A source in the Russian Transport Ministry which oversees Moscow’s air traffic strategy, earlier told Vedomosti daily that helicopter services were being discussed in the city hall, but no firm plans had yet been made.

The paper said the project, which includes the creation of ten landing sites in Moscow and 40 more in the Moscow region, would cost around six billion rubles ($200 million).

Senior officials in the capital already have special cars fitted with blue flashing lights known as "migalki," which allow them to use exclusive lanes and ignore traffic rules, to speed up their journeys in Moscow’s acute traffic jams. Their behavior on the roads has come under criticism following a series of fatal accidents caused by disregard for normal traffic rules.
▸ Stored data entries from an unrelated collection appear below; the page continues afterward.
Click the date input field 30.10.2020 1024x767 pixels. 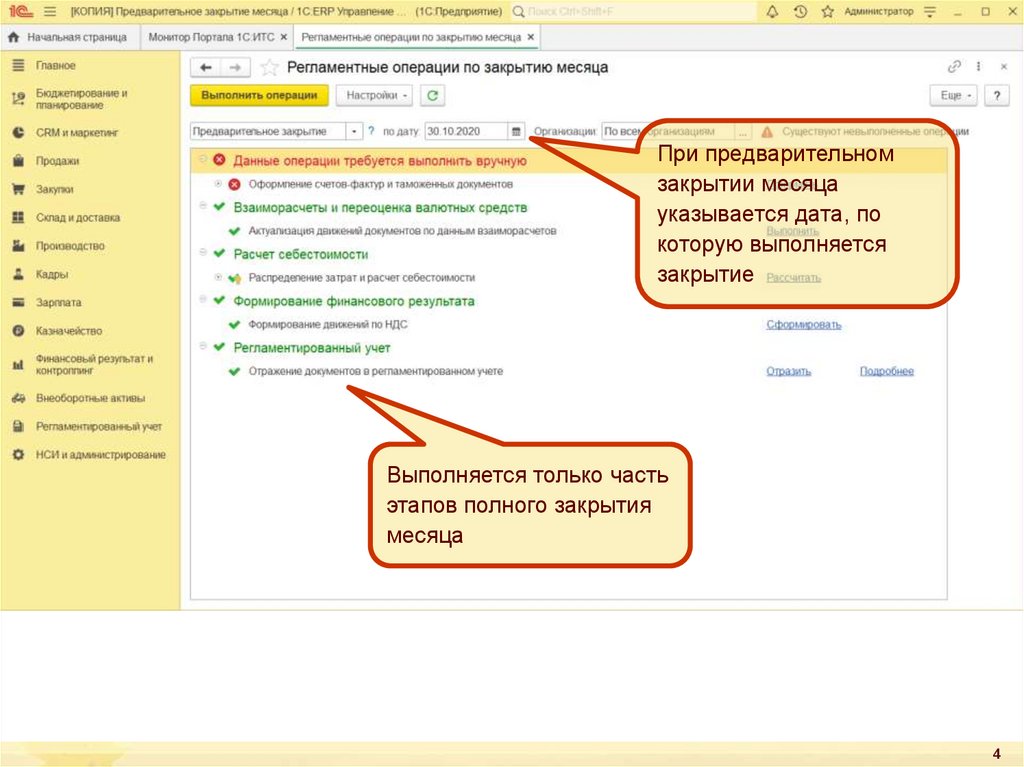(465, 131)
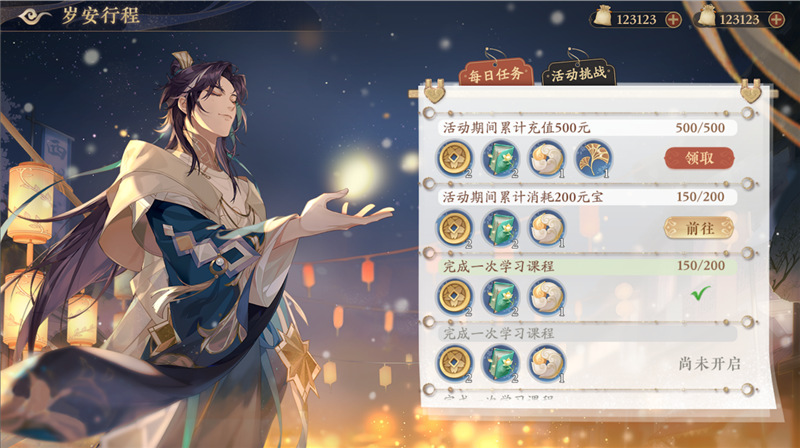Screen dimensions: 800x448
Task: Click the 尚未开启 locked status text
Action: (710, 364)
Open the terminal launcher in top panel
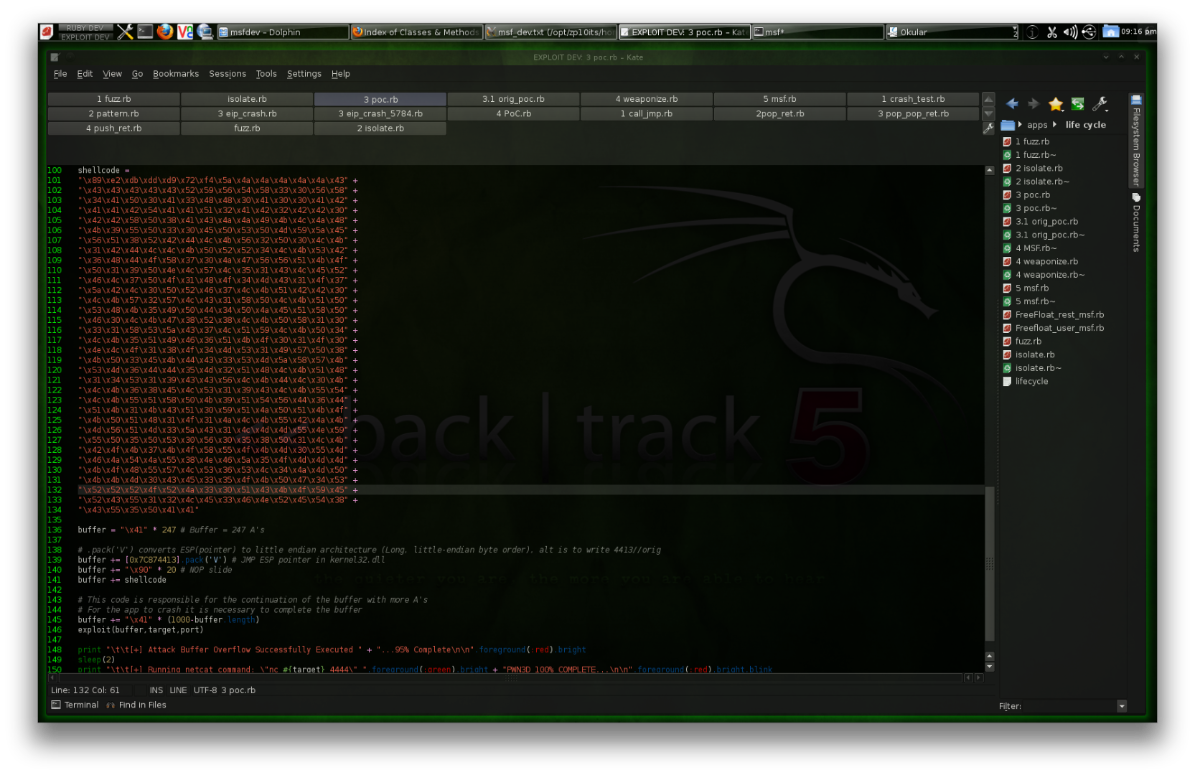 (145, 32)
Oleg Panteleyev, head of Moscow-based aviation analytical agency Aviaport, said helicopters would be unlikely to help solve the traffic jam problem, since only a few top state officials would have the right to use them, Vedomosti reported.

There are 887 cars with flashing lights registered in Moscow, far too many to be replaced with helicopters, Panteleyev told Vedomosti.

Flying helicopters in the city could also bring its own problems, he said. “There was a case when top officials went to the Kremlin by helicopter and caused damage to some churches,” he said.

Federal law currently forbids flights within Moscow's outer ring road (MKAD) except by the armed services, police and emergency ministries.

Former Mayor Yury Luzhkov also studied a scheme for helicopter services within the city but later abandoned it due to the legislative issues involved.